EXERCISE DIRECTIONS » Show every line of the records that contains the word "number", treating uppercase and lowercase letters as distinct.

(Word and element pointing entries)
===============

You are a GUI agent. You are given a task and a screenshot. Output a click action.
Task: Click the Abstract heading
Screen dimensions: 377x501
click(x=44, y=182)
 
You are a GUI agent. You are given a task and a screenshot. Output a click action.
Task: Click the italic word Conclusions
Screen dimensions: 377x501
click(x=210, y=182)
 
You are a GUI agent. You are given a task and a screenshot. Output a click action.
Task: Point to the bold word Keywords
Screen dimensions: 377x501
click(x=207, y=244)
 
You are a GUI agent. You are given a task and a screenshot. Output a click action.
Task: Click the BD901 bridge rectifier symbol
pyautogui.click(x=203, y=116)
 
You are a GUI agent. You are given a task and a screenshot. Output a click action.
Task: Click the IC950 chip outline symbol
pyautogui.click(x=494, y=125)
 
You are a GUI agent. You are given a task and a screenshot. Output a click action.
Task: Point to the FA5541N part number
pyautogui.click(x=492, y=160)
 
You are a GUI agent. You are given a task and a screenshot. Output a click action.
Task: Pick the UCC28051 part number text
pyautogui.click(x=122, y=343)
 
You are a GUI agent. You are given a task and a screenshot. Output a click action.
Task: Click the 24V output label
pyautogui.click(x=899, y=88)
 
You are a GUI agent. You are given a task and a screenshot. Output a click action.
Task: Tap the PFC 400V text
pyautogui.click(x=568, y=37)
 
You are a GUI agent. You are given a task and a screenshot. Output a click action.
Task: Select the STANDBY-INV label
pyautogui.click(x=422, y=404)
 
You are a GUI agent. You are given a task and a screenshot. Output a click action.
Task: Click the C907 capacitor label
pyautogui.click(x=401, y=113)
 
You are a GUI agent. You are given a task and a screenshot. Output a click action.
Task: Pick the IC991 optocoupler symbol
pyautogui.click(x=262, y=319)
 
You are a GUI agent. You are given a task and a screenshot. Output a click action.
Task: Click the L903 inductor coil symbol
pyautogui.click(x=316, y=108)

===============

REPLY »
Task: Point to the FA5541N part number
Task: Pick the UCC28051 part number text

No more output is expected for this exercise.